5. A standard transportation problem is described in the linear programming formulation below. Let \(X _ { i j }\) be the number of units transported from \(i\) to \(j\)
where \(i \in \{ \mathrm {~A} , \mathrm {~B} , \mathrm { C } , \mathrm { D } \}\) $$j \in \{ \mathrm { R } , \mathrm {~S} , \mathrm {~T} \} \text { and } x _ { i j } \geqslant 0$$ Minimise \(P = 23 x _ { \mathrm { AR } } + 17 x _ { \mathrm { AS } } + 24 x _ { \mathrm { AT } } + 15 x _ { \mathrm { BR } } + 29 x _ { \mathrm { BS } } + 32 x _ { \mathrm { BT } }\) $$+ 25 x _ { \mathrm { CR } } + 25 x _ { \mathrm { CS } } + 27 x _ { \mathrm { CT } } + 19 x _ { \mathrm { DR } } + 20 x _ { \mathrm { DS } } + 25 x _ { \mathrm { DT } }$$ subject to $$\begin{aligned} & \sum x _ { \mathrm { A } j } \leqslant 34
& \sum x _ { \mathrm { B } j } \leqslant 27
& \sum x _ { \mathrm { C } j } \leqslant 41
& \sum x _ { \mathrm { D } j } \leqslant 18
& \sum x _ { i \mathrm { R } } \geqslant 44
& \sum x _ { i \mathrm {~S} } \geqslant 37
& \sum x _ { i \mathrm {~T} } \geqslant k \end{aligned}$$ Given that the problem is balanced,

1. state the value of \(k\).
2. Explain precisely what the constraint \(\sum x _ { i \mathrm { R } } \geqslant 44\) means in the transportation problem.

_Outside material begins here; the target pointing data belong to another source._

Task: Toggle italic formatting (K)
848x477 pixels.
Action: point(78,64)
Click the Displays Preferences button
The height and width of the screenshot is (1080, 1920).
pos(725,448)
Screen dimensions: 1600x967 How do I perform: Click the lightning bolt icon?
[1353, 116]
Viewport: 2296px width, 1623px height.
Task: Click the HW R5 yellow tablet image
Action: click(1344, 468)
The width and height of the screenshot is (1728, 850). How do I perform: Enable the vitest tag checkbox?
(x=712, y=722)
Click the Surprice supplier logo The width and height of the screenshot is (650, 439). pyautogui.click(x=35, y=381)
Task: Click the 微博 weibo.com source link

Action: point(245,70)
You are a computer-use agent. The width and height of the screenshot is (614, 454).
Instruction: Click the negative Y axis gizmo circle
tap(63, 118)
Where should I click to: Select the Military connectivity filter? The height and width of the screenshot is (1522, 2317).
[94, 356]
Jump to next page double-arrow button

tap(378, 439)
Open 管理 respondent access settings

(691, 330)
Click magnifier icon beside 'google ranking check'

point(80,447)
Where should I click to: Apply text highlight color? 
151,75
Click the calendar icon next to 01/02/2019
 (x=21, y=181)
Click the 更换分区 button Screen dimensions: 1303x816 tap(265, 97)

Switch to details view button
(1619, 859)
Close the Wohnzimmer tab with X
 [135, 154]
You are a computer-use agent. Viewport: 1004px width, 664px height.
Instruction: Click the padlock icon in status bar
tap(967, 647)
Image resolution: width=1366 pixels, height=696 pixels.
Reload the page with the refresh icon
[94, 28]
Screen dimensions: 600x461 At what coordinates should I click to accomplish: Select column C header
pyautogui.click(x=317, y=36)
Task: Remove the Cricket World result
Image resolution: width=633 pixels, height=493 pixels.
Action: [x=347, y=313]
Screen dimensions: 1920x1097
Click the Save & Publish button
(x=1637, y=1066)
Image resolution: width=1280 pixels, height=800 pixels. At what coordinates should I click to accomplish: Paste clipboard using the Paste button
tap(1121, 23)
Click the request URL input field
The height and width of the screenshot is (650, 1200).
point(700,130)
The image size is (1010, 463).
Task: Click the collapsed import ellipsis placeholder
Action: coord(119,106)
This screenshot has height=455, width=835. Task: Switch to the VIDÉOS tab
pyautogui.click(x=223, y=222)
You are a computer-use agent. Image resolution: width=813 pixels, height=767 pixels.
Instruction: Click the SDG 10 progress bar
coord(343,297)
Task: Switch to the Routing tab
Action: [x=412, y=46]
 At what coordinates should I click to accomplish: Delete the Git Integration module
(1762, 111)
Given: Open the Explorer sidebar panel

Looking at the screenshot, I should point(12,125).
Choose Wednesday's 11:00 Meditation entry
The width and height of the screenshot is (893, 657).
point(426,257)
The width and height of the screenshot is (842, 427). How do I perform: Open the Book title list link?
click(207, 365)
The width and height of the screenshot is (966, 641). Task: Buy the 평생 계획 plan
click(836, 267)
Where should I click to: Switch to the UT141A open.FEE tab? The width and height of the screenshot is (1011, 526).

3. Use the north-west corner method to obtain the cost of an initial solution to this transportation problem.
4. Perform one iteration of the stepping-stone method to obtain an improved solution. You must make your method clear by showing the route and the
   • shadow costs
   • improvement indices
   • entering cell and exiting cell.